▸ **Provided passage**:

---

When I was a student I volunteered for such programs and came away deeply disappointed.

So many of these government sponsored organizations are driven by political agenda and are often more interested in indoctrinating students than in the community service that they wear on their sleeves. Students would do better dedicating themselves to their studies, or working a real job.

BTW, what I said is true of many of the religious groups on campus. As a non-Mormon in Utah, I see elements of indoctrination in the Missionary Training Center. This system has students in the impressionable years of 19-20 focused on expanding the political power of a central authority with which I disagree.

On the note of capture, the LDS Church was a commune and favored free love in the form of polygamy in its inception. The power base was captured by the right, making Utah the most Republican state. It is possible for the power base to be captured and transformed in other unexpected ways in the future.

---

▸ **Given data**:
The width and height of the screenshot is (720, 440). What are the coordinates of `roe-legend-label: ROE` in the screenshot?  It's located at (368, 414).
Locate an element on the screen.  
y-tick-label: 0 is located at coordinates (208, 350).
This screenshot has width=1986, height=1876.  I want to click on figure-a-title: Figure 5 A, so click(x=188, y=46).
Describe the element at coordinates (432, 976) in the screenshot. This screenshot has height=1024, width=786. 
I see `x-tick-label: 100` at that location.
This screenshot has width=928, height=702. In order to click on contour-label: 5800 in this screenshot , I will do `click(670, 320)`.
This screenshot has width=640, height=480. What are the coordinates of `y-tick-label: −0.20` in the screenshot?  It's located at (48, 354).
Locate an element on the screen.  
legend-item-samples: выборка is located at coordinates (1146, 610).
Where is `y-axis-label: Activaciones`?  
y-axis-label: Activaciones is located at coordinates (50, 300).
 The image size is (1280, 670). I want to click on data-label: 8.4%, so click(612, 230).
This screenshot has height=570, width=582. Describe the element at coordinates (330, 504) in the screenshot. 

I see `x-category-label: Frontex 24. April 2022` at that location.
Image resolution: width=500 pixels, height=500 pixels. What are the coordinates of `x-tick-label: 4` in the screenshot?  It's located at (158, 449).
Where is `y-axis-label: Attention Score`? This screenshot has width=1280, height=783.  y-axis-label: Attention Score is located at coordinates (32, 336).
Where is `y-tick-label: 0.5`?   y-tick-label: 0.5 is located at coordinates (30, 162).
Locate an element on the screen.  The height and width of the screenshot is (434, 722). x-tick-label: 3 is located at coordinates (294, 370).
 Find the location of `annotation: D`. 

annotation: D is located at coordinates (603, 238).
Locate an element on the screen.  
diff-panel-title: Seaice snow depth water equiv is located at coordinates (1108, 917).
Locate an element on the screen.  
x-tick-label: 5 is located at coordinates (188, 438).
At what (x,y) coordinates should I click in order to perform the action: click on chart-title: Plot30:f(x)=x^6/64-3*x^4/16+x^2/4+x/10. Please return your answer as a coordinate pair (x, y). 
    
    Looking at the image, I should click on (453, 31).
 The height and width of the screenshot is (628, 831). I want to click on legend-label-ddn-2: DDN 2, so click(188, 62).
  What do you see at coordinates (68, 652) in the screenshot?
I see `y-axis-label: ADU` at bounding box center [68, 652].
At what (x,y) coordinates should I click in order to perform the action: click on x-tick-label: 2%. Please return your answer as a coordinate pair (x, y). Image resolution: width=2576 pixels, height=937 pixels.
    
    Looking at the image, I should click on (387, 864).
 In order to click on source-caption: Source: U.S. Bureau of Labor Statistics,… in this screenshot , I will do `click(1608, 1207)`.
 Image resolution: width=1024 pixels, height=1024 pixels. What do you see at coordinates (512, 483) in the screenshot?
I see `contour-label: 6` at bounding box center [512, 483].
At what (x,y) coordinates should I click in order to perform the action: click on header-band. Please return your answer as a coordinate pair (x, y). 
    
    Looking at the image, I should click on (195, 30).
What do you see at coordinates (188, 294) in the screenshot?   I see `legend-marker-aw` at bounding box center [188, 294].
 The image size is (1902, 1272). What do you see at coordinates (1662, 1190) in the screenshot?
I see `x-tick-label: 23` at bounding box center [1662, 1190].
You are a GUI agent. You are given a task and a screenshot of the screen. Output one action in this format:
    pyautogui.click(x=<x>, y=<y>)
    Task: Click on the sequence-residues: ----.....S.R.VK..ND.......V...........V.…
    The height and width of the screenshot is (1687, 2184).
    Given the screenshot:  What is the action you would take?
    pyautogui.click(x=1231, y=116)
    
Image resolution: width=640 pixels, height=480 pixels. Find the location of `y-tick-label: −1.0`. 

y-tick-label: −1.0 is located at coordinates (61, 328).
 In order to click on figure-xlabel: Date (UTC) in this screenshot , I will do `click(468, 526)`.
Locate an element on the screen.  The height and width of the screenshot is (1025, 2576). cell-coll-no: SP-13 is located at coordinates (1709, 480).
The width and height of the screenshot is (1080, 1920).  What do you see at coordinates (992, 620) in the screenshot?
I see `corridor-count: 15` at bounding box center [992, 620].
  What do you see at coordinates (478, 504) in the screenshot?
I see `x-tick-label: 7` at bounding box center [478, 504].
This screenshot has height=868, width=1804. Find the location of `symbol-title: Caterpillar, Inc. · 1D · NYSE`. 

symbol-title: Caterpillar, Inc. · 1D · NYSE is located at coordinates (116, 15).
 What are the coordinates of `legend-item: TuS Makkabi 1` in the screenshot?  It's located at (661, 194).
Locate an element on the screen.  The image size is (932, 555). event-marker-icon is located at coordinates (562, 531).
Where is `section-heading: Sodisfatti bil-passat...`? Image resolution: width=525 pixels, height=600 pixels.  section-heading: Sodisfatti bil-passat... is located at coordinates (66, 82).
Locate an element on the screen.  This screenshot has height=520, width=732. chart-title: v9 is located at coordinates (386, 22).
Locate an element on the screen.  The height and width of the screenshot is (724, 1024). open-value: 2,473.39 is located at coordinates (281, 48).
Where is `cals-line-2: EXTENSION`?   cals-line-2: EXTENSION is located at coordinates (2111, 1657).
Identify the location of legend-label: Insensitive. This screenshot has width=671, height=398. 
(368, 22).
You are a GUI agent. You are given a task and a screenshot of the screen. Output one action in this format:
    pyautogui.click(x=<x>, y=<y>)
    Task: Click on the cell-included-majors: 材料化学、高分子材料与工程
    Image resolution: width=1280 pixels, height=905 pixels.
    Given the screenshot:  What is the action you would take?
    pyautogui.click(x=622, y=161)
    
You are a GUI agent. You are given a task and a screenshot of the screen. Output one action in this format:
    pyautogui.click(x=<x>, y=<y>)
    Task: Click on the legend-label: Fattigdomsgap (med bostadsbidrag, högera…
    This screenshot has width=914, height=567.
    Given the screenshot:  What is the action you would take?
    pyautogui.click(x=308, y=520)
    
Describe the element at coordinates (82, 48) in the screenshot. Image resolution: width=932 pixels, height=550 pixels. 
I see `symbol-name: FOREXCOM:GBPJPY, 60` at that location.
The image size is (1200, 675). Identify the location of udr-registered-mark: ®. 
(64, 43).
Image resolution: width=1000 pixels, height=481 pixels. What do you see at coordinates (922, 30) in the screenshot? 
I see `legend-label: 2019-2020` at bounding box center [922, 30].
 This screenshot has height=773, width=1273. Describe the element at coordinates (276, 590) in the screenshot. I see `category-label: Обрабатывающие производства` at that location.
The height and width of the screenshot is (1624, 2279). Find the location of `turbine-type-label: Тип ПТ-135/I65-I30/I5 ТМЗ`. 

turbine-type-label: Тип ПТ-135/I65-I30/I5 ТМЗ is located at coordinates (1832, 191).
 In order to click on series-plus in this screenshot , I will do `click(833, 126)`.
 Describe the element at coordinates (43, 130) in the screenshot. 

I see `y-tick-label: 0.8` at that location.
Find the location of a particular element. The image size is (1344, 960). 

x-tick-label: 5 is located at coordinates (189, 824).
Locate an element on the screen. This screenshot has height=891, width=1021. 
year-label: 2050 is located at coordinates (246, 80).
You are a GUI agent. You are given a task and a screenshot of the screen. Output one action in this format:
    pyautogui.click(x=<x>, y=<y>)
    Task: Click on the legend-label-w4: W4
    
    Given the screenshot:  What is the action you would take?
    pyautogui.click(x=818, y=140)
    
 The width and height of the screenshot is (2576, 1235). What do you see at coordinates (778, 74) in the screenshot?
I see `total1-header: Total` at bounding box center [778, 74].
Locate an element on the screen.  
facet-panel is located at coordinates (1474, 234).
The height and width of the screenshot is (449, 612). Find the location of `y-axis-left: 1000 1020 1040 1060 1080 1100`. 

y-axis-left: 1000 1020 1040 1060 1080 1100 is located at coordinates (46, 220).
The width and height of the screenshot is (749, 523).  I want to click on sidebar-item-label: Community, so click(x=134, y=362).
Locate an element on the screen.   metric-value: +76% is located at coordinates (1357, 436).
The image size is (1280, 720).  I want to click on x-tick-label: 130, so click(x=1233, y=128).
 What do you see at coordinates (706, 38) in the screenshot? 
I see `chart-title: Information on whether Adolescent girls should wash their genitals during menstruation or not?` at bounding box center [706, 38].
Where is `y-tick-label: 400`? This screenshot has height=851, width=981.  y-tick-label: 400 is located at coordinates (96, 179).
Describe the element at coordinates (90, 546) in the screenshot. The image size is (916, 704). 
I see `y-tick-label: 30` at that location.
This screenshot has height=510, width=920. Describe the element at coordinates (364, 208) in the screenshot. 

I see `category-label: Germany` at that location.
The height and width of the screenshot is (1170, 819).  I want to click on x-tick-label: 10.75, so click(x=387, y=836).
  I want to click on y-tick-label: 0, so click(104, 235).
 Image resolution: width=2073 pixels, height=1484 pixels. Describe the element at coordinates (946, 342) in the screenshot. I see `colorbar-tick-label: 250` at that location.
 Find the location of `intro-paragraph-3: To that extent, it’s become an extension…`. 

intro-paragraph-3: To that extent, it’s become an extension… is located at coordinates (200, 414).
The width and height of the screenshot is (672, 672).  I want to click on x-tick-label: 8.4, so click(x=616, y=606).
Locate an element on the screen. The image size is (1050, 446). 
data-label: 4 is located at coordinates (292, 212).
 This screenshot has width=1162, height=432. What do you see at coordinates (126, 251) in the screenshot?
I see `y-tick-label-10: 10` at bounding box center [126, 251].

---

▸ **Instructions for the task**: Extend the comment about government-sponsored student volunteer programs and campus indoctrination, starting after its final sentence.

▸ **Answer space**:
The MTC, of course, is a private self funded effort. If this is how people chose to spend their time and money; then, so be it. A system where one throws the coercive power of government subsidized by taxpayers' dollars into an indoctrination effort, then the results are likely to be akin to the East German Stasi.

When people are inside organizations like the MTC or Acorn, they see it as something that is wonderful in every way. People on the inside of a powerbase tend to see it as righteous. People on the outside, however, see the efforts as something which is concentrating excessive power in a very small number of hands.

Anyway, Obama's plan to use scholarships to coerce students into volunteering for groups like Acorn does not suit my temperament.

Back to the debate ...

IMHO, the moderator spent too much time talking about issues where the president really should not be involved.

Remember, we are all supposed to be filled with hatred of the "Bush Imperial Presidency." The sins of the hated Bush all revolve around George Bush's usurping power that should not belong to the president.

However, the moderator kept asking questions that fall outside of the presidency.

For example, the moderator asked questions about how each candidate would balance the budget. The Constitution places the purse strings of the government in the hands of Congress.

IMHO, all of the questions about the economy, health care and education were also out of bounds. Our highly centralized government has the president doing too much.

The president is simply too far removed from these areas to be the decider on these issues. Doesn't anyone remember the ridicule Bush received when he said he was "The Decider?"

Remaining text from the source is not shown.